§ WORK TO COMPLETE
Transcribe the listing word for word. Begin at its first line and end with the line containing "Click help icon".
• • • • • • •
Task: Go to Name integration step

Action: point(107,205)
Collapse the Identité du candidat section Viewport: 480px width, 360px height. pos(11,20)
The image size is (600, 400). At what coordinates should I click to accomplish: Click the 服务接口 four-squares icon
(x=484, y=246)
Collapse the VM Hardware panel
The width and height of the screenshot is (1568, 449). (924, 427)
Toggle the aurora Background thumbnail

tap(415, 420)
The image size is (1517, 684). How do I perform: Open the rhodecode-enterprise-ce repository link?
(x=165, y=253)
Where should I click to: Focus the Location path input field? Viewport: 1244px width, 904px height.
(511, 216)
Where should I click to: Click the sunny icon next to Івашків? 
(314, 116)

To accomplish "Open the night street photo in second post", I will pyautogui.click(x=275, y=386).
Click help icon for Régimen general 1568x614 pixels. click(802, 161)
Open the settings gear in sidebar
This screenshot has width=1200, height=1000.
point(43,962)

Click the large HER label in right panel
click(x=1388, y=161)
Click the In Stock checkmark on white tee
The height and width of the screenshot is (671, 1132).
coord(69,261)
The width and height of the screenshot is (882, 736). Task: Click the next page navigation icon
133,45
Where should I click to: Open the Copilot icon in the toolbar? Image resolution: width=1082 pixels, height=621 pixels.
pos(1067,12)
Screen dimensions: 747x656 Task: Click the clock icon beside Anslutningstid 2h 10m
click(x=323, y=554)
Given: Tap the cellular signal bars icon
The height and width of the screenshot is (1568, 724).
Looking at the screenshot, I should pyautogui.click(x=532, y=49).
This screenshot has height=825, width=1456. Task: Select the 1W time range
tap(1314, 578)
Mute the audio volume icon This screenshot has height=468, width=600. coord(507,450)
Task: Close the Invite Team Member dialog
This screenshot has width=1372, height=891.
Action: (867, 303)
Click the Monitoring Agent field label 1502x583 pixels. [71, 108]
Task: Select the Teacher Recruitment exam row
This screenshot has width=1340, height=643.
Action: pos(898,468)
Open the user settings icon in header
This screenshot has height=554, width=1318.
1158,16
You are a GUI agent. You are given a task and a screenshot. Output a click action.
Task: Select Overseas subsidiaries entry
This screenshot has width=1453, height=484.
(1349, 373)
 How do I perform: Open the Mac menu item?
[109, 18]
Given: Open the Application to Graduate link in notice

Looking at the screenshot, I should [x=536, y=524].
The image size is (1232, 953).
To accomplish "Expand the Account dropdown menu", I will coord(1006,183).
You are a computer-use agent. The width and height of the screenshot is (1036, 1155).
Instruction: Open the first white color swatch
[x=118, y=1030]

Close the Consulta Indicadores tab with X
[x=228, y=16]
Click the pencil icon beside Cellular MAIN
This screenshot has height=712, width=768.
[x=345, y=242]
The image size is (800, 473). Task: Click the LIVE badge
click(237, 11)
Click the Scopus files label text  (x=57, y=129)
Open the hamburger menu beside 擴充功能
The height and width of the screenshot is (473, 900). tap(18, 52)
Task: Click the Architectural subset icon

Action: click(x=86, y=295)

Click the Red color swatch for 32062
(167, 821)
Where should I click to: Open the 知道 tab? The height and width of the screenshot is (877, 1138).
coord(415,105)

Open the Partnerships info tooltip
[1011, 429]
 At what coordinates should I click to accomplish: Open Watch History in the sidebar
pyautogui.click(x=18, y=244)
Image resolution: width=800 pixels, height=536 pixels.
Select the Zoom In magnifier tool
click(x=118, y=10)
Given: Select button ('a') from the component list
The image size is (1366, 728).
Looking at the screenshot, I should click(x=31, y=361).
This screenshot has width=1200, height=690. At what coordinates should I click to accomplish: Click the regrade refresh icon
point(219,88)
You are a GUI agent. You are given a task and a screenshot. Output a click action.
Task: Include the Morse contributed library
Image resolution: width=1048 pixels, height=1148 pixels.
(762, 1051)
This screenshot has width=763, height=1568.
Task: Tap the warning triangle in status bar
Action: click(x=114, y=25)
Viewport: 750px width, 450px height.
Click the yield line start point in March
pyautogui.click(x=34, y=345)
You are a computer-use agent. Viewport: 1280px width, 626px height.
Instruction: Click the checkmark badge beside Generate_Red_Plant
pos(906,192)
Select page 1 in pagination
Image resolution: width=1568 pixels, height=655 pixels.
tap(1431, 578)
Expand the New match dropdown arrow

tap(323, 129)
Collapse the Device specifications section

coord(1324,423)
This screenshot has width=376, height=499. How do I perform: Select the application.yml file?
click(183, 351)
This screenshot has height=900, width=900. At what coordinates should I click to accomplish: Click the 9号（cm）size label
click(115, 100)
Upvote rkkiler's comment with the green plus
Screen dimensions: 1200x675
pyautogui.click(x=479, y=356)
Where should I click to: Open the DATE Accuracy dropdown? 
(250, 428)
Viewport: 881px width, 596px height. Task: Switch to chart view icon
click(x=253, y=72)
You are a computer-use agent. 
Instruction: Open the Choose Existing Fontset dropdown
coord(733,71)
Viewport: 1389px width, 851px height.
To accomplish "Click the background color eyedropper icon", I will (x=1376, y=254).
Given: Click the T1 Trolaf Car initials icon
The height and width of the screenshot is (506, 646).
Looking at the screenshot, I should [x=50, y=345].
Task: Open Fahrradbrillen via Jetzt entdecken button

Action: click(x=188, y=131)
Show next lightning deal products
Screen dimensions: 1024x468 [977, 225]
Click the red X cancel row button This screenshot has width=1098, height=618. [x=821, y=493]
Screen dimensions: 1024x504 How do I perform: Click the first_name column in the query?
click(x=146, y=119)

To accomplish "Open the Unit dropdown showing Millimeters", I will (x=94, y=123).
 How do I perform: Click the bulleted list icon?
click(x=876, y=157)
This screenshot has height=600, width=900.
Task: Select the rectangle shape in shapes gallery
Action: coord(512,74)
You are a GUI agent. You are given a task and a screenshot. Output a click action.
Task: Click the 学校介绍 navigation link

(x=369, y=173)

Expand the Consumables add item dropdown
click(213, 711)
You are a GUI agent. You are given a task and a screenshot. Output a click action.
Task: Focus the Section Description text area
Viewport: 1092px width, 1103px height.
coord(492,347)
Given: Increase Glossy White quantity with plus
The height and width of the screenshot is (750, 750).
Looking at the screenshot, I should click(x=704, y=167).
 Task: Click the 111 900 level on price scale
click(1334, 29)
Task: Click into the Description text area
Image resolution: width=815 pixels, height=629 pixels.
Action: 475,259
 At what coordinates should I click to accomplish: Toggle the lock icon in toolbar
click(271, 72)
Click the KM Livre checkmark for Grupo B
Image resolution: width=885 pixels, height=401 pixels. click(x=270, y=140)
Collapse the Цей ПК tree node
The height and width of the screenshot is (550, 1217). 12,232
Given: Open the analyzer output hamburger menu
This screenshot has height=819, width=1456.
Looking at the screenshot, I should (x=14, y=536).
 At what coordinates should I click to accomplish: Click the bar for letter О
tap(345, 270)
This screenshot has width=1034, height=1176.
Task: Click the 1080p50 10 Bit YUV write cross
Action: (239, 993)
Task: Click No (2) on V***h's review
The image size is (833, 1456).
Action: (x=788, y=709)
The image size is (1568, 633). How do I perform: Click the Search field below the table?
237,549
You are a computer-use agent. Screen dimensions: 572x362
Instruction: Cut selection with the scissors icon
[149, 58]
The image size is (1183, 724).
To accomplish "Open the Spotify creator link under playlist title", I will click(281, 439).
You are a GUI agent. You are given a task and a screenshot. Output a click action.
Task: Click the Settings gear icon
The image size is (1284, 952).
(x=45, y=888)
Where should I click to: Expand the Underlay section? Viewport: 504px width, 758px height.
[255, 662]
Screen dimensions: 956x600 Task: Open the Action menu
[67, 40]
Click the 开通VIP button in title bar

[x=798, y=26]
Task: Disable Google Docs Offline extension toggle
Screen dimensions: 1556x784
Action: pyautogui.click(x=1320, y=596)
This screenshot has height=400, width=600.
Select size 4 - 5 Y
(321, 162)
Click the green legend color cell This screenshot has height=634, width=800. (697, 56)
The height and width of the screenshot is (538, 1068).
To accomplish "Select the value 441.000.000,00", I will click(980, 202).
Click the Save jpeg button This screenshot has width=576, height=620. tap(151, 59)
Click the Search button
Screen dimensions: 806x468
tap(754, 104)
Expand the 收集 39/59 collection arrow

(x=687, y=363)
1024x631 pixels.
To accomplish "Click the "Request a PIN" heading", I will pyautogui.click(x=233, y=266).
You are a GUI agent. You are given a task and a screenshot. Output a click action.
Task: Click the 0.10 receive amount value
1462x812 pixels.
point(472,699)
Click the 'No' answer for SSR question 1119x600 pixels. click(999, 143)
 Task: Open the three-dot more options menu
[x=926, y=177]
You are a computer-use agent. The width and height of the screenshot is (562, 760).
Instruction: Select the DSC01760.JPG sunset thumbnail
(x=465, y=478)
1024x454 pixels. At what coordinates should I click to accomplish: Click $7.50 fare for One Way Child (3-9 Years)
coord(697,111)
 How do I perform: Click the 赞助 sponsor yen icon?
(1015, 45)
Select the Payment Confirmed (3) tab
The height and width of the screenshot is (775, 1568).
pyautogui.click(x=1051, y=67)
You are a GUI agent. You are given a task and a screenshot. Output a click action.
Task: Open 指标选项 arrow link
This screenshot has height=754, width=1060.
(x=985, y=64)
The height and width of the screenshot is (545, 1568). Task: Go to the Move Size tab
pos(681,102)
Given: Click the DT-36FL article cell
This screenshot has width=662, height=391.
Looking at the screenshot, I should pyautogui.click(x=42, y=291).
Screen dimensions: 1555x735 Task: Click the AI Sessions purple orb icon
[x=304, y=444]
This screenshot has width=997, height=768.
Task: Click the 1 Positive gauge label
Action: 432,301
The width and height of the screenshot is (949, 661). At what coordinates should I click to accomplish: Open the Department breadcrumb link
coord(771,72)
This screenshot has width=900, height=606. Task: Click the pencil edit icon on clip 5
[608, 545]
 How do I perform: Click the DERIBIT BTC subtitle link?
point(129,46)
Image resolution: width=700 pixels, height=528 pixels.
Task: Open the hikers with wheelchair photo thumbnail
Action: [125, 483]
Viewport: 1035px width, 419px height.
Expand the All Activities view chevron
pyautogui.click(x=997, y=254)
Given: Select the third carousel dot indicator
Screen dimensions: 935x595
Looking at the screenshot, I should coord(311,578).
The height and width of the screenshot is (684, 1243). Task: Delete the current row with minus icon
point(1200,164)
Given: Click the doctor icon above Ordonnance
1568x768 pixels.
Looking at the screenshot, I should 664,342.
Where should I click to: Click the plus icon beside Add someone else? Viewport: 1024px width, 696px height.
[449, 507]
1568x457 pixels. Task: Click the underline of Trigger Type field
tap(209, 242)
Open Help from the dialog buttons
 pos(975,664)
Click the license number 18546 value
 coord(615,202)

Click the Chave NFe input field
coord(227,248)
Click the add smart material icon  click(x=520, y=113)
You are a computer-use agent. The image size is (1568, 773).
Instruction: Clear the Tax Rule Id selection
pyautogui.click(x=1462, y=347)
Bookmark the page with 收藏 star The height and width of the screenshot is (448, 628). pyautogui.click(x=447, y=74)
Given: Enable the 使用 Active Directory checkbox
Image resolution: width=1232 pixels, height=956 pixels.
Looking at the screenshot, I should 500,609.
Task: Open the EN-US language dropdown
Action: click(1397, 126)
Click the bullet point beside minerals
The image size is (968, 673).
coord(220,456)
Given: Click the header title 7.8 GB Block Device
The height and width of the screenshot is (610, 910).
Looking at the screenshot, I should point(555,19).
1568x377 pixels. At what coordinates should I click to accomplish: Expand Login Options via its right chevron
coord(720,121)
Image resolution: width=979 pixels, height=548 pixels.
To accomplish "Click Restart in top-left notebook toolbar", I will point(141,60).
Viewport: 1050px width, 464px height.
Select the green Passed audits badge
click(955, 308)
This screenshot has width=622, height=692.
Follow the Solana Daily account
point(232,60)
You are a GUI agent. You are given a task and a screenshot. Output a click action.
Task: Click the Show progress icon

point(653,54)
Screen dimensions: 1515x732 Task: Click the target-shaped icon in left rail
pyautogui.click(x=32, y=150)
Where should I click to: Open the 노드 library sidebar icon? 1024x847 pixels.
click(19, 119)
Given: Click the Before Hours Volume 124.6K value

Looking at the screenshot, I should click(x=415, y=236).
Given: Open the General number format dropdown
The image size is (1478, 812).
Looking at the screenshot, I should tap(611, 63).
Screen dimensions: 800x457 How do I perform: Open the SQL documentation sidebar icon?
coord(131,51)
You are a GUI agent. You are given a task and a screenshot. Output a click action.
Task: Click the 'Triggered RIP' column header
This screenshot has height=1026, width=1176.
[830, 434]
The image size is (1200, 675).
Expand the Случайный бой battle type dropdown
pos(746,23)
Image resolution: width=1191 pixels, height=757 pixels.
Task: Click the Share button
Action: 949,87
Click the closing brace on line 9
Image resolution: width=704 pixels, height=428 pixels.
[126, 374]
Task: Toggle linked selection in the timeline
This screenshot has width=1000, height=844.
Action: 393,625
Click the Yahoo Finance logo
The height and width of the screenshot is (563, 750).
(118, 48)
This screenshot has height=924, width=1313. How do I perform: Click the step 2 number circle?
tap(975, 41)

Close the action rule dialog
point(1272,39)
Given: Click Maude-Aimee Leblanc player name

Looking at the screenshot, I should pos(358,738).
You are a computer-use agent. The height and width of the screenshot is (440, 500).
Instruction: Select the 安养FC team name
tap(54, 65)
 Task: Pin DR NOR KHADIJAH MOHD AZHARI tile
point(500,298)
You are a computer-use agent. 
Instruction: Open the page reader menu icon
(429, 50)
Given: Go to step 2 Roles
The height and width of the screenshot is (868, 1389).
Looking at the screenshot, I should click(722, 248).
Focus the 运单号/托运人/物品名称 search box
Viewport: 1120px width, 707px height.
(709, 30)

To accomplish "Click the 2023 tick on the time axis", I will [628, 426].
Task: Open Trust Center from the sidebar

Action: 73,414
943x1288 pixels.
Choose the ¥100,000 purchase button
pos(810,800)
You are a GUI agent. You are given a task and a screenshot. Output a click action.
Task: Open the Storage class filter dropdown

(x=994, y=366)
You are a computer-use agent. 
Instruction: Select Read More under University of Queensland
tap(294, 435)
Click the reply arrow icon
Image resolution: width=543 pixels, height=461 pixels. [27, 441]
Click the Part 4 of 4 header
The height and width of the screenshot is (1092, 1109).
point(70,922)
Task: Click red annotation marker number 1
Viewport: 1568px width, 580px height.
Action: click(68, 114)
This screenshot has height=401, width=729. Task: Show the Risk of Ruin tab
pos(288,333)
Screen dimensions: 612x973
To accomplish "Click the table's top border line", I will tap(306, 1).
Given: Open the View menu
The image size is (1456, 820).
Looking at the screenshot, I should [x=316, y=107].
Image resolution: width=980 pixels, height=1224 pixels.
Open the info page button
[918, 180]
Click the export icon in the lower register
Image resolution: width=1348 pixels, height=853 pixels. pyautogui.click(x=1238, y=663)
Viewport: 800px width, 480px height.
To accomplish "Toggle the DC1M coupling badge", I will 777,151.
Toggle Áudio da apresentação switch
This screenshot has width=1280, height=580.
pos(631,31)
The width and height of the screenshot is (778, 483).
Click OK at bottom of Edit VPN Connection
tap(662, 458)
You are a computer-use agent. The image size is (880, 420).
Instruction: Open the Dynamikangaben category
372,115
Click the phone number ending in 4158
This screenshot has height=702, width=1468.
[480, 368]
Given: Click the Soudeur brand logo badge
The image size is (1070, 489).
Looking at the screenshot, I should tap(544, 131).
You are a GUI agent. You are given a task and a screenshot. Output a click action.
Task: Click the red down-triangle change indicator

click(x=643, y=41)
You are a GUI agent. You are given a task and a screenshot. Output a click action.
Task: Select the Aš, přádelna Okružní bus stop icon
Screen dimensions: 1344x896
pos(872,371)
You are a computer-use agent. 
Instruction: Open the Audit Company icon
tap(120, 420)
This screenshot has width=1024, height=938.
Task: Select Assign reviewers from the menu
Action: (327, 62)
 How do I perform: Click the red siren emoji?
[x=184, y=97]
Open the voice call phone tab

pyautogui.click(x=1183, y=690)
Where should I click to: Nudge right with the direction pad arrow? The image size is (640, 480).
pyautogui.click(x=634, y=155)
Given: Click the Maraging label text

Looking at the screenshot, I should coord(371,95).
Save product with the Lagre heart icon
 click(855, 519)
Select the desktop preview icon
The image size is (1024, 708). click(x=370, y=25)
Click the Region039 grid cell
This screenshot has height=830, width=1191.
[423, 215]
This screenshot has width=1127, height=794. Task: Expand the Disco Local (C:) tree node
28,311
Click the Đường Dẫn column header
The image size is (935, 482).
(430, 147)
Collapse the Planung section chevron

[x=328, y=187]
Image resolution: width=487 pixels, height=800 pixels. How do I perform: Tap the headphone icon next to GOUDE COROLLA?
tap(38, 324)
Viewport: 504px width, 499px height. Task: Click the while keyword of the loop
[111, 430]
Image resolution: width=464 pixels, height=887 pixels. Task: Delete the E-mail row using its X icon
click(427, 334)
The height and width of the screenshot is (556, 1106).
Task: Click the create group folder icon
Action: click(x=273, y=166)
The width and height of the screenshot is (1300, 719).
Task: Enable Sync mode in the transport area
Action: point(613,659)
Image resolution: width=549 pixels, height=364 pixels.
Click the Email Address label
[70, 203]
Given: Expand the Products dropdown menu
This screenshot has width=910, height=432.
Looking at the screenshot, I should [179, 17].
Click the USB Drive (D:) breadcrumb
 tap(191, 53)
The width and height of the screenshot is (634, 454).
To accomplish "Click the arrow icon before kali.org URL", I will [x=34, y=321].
• • • • • • •
§ EXERCISE RESULT
Task: Go to Name integration step

Action: point(107,205)
Collapse the Identité du candidat section Viewport: 480px width, 360px height. pos(11,20)
The image size is (600, 400). At what coordinates should I click to accomplish: Click the 服务接口 four-squares icon
(x=484, y=246)
Collapse the VM Hardware panel
The width and height of the screenshot is (1568, 449). (924, 427)
Toggle the aurora Background thumbnail

tap(415, 420)
The image size is (1517, 684). How do I perform: Open the rhodecode-enterprise-ce repository link?
(x=165, y=253)
Where should I click to: Focus the Location path input field? Viewport: 1244px width, 904px height.
(511, 216)
Where should I click to: Click the sunny icon next to Івашків? 
(314, 116)

To accomplish "Open the night street photo in second post", I will pyautogui.click(x=275, y=386).
Click help icon for Régimen general 1568x614 pixels. click(802, 161)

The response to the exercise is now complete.